§ **Problem statement**:
Down to the last line, transcribe the records verbatim and exclude the images.

Data records

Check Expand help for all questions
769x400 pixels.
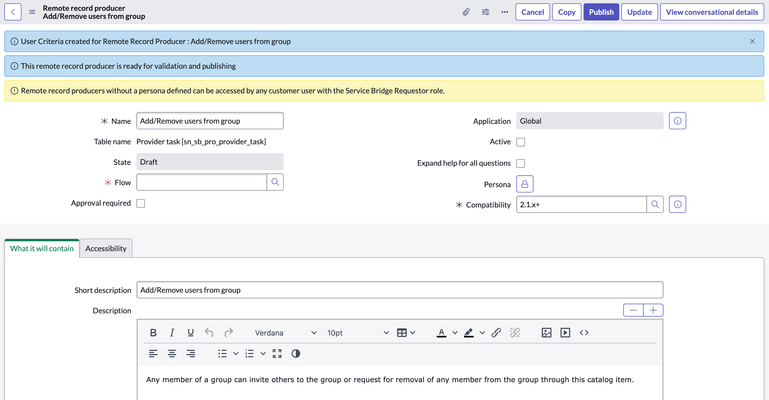(521, 163)
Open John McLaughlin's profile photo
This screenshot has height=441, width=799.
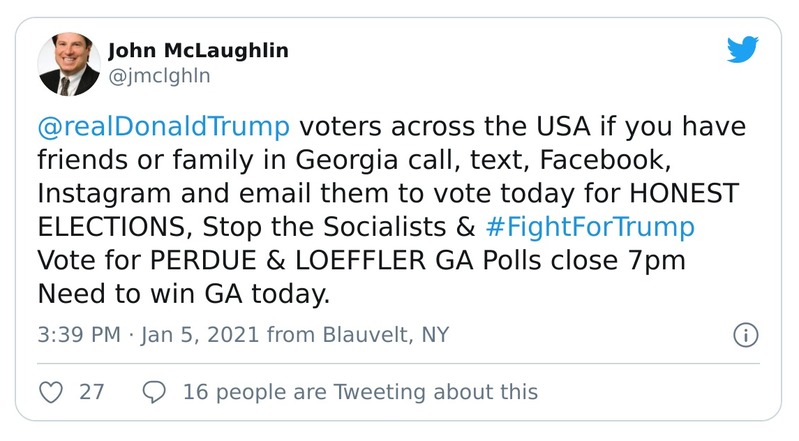tap(68, 65)
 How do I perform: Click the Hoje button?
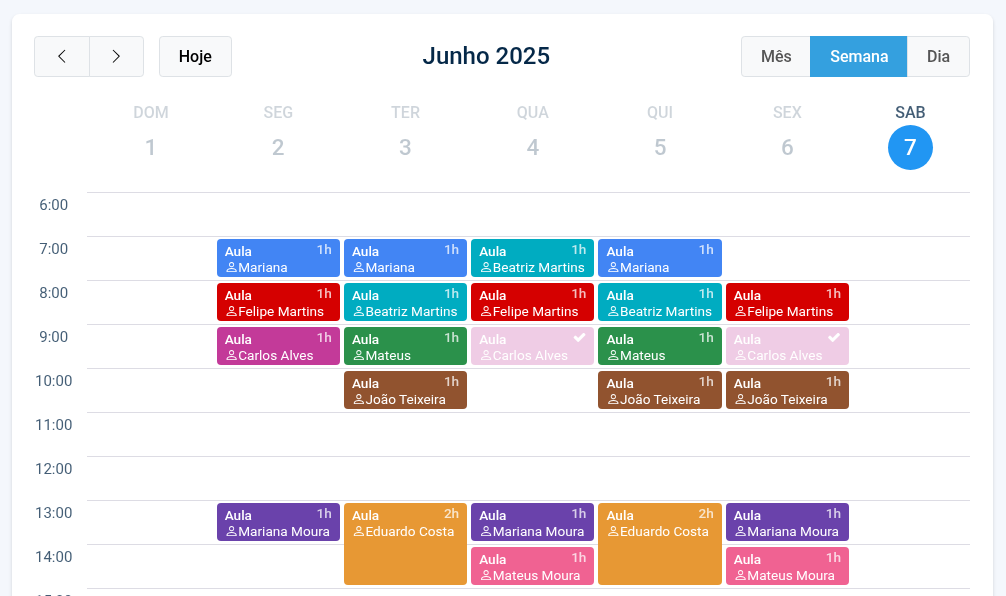pos(195,57)
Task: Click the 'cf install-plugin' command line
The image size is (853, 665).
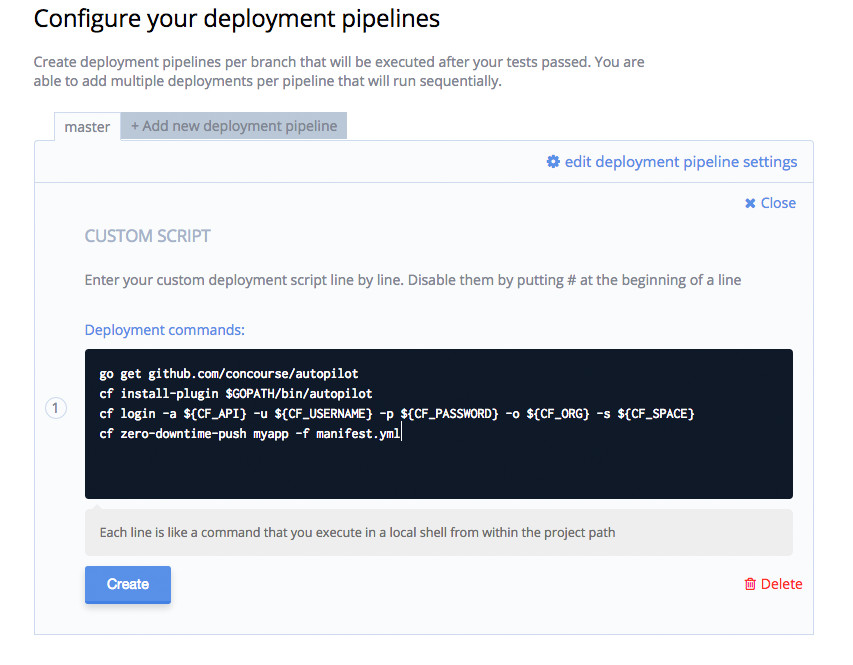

§ **Response for this exercise**:
Check Expand help for all questions
769x400 pixels.
(521, 163)
Open John McLaughlin's profile photo
This screenshot has height=441, width=799.
tap(68, 65)
 How do I perform: Click the Hoje button?
pos(195,57)
Task: Click the 'cf install-plugin' command line
The image size is (853, 665).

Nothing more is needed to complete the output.